Document section
>>>>>
I can only see the "self" as a becoming, not as "being". As a "becoming" it can then be a partner to "truth", which itself is an unfolding, a constant advance into novelty. "Truth" as writ on stone (self as "being") has to become a truth writ on human hearts. So many seem content with the former, even think it is the latter.





It's said that if the Buddhist teaching of anatta (not-self) is not understood, then the whole Dharma will be misunderstood. After many years I still seek to understand. - to truly understand, when knowledge becomes praxis, spontaneous. I see it as error to think of "self" as "being", as under construction. I think we can inherit a way of being (conditioning, not particularly choosen) and then our life is simply a reflex action. As someone else has said, every time we happen on a statement or sentiment that fits in with our conditioned notions we adopt it, perhaps with enthusiasm, at the same time ignoring, as though they did not exist, the statements or sentiments which either we did not like or did not understand. And so our little persona is constructed, set in concrete.

To me such a self must needs be "dropped", become "dark", this so as to reflect truth. Once we reflect, we can perhaps become its partner. This presumes Faith in Reality, that it is worth "reflecting", becoming a partner of. My own faith is that Reality is infinite compassion, infinite wisdom, infinite potential.
<<<<<
Extracted records
>>>>>
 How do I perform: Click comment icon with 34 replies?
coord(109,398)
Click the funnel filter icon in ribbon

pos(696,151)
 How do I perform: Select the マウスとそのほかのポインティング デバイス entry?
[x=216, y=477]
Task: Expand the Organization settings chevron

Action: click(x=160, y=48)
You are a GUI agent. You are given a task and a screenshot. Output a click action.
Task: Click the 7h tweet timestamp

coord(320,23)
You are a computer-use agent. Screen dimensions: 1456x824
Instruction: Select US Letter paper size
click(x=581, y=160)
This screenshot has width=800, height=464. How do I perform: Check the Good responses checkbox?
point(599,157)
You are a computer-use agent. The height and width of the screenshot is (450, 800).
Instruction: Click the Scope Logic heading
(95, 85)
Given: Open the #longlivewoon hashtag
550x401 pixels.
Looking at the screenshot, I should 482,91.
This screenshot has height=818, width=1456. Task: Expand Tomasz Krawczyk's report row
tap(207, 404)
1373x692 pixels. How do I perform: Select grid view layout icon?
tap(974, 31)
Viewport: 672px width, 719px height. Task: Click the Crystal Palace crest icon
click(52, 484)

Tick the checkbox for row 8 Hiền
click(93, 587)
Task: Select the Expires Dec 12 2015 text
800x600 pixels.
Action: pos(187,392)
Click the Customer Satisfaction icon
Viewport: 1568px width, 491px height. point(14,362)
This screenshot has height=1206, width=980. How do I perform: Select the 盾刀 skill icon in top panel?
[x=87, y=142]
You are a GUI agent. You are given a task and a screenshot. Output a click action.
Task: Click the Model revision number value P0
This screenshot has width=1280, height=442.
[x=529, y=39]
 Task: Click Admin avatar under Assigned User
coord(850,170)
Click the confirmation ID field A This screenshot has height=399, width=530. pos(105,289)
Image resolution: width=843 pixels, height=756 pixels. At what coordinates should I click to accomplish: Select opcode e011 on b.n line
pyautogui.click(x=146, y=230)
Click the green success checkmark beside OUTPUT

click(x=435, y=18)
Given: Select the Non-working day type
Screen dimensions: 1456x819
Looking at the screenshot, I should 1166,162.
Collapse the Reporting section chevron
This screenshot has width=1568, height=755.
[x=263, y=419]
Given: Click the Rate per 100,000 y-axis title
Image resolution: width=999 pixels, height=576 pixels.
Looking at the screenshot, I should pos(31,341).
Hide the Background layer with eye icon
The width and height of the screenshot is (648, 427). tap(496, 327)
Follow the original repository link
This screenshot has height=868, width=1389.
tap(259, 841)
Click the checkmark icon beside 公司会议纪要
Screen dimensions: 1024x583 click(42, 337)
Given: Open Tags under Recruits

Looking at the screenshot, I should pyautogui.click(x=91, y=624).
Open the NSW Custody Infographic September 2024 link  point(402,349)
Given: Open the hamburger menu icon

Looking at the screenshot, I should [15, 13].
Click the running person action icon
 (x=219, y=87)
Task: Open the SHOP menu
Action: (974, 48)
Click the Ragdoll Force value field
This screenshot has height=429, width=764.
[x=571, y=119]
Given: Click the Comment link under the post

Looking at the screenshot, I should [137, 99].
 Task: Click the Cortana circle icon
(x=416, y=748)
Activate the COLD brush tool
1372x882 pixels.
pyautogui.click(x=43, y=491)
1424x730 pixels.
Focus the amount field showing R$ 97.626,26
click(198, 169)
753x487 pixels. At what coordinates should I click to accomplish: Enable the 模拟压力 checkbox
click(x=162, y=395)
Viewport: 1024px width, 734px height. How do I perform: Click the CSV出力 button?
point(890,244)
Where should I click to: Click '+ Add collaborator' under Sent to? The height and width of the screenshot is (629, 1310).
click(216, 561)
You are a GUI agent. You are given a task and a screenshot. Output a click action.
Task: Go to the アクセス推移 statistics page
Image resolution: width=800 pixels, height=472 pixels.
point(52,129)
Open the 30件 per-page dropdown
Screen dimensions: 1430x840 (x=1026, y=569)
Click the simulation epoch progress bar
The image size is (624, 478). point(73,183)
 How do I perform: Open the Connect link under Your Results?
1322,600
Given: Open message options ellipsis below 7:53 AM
<<<<<
Exercise task
In the passage on self and not-self, what does the writer's own faith hold Reality to be? The lines above come from a separate source.

Task response
Infinite compassion, infinite wisdom, infinite potential.